Charles in Charge
by Lauren Collins May 28, 2007
The art dealer Charles Saatchi spends a lot of time sitting at his desk. You might, too, if your desk were more of a table, capacious enough to occupy almost an entire wall of a parlor-floor room in your Belgravia town house; if its placement allowed you to hear snatches of birdsong and to look onto leafy Eaton Square; if its surface were laden with monographs, notebooks, a pewter platter of cookies, several bright-colored plastic cigarette lighters, and a Mrs. Potato Head toy.
In the midst of this tableau, Saatchi’s computer, a black flat-screen desktop, occupies a clutter-free zone toward the front. In the past, he didn’t use it much—“I can Google things up, and that’s about the extent of it,” he said—but, lately, he has been spending three hours a day pecking away at his gallery’s ever-expanding Web site. “This site happened only because I had nothing to do,” Saatchi, who is sixty-three, said. He has been waiting almost a year for the construction of a new gallery in London, and, in the meantime, he explained, the young people in his life suggested that he stake a claim on the Internet. “Oh, yes, I see, this is the modern world,” he recalled, of his awakening. “I was kicked by my staff, who said, ‘Oy, wake up,’ and by my daughters, who called me a double loser,” he said, splaying both thumbs and forefingers into L-shapes, and smacking them against his forehead.
A year ago, Saatchi launched Your Gallery, a free online forum where anyone in the world can create a profile page and display his or her art work. “I’m hoping that the site is encouraging to people who find the art world a little daunting,” he said. Within a month, thirteen hundred artists had signed up, and Saatchi followed with STUART, a spinoff page focussing on student artists. Next came a magazine, a street-art gallery, a debate forum, and Showdown, a biweekly contest at the end of which two pieces of art are voted on by viewers. “We stole Showdown from the most fantastic site, Hot or Not—the one where you put people up and say, ‘Would you or wouldn’t you?’ ” Saatchi said. “We think of something, and we just stick another box on,” he went on, stubbing a Silk Cut cigarette into a silver chalice.
By January, the online galleries were drawing more than five million hits a day, but Saatchi noticed a problem: a quorum of artists from China were attempting to communicate with their English-speaking contemporaries, without much luck. Saatchi tried an automatic translation service, but the results were spotty: a section that ought to have read “New Art from China,” for instance, was interpreted as “New Art from Porcelain.” Saatchi said, “That’s what makes Chinese translating systems so frustrating—the language comes out as gobbledygook.” An improved Mandarin site went live last month.

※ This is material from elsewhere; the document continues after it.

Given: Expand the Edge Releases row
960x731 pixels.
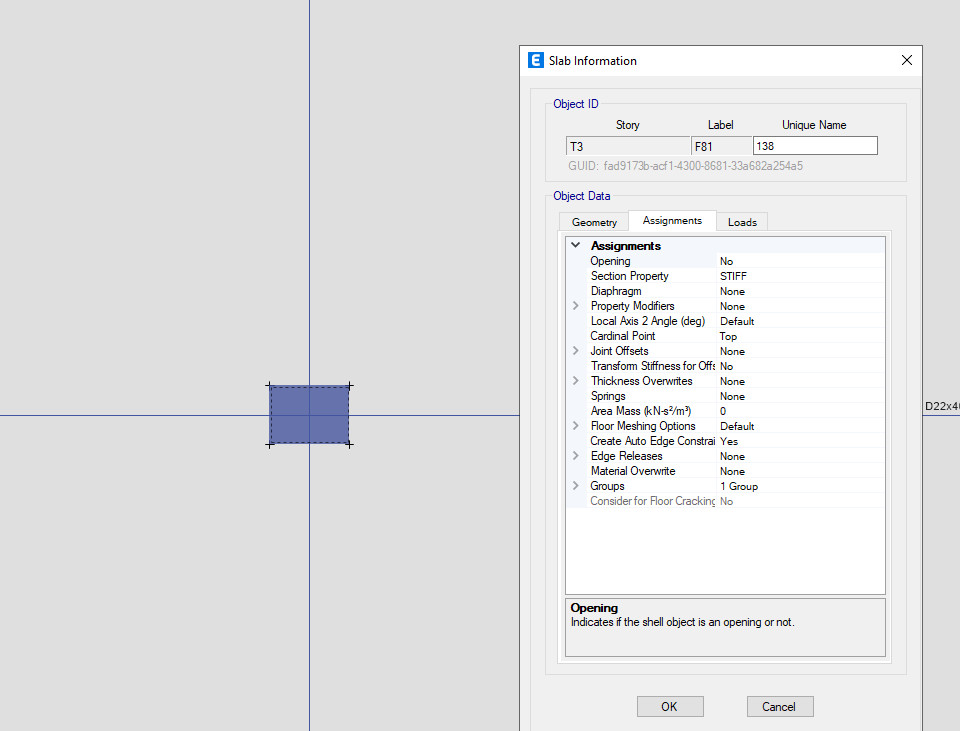Looking at the screenshot, I should [x=575, y=456].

“I don’t do business travel,” Saatchi said, announcing his intention to create similar sites for speakers of Russian, Hindi, Japanese, and Spanish. “I haven’t been to America in five years. I’m very good at feigning terrible wasting diseases at the last minute. Nigella”—Saatchi is married to the cook and writer Nigella Lawson—“gave me this great thing where if you’re in the middle of a phone call it makes the noise of a baby or a deliveryman.” When he launched Your Gallery, Saatchi pledged, in the name of giving others a chance, to desist for a year from buying artists he discovered there. The year is almost up. “I’ve got a list of people I think are very, very good,” he said. “It fills up two sides of an A4 envelope.”
Lawson, wearing an apron, popped in and said, “Can I get you anything?”
“Hello, darling, what are you up to?” Saatchi responded.
“It’s a madhouse in here,” Lawson said, and explained that she was doing a photo shoot downstairs. Nevertheless, she gamely agreed to give a demonstration on her Pilates machine for a curious visitor. “I need my stirrups!” she yelled to Saatchi, who was happy to help.